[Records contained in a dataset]
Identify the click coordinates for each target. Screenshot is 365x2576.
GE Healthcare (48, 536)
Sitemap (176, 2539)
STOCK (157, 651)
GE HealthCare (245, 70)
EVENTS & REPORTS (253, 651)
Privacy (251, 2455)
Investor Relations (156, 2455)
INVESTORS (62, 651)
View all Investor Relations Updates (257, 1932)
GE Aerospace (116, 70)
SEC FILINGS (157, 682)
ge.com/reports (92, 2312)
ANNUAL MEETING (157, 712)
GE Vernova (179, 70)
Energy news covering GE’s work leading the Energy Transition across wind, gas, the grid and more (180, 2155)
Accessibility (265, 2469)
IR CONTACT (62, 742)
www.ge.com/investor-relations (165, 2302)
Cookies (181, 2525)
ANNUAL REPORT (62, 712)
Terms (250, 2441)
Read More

• _WORK TO BE COMPLETED_
The records above are to be repeated exactly, in their entirety.

• _WORKED SOLUTION_
Identify the click coordinates for each target. Screenshot is 365x2576.
GE Healthcare (48, 536)
Sitemap (176, 2539)
STOCK (157, 651)
GE HealthCare (245, 70)
EVENTS & REPORTS (253, 651)
Privacy (251, 2455)
Investor Relations (156, 2455)
INVESTORS (62, 651)
View all Investor Relations Updates (257, 1932)
GE Aerospace (116, 70)
SEC FILINGS (157, 682)
ge.com/reports (92, 2312)
ANNUAL MEETING (157, 712)
GE Vernova (179, 70)
Energy news covering GE’s work leading the Energy Transition across wind, gas, the grid and more (180, 2155)
Accessibility (265, 2469)
IR CONTACT (62, 742)
www.ge.com/investor-relations (165, 2302)
Cookies (181, 2525)
ANNUAL REPORT (62, 712)
Terms (250, 2441)
Read More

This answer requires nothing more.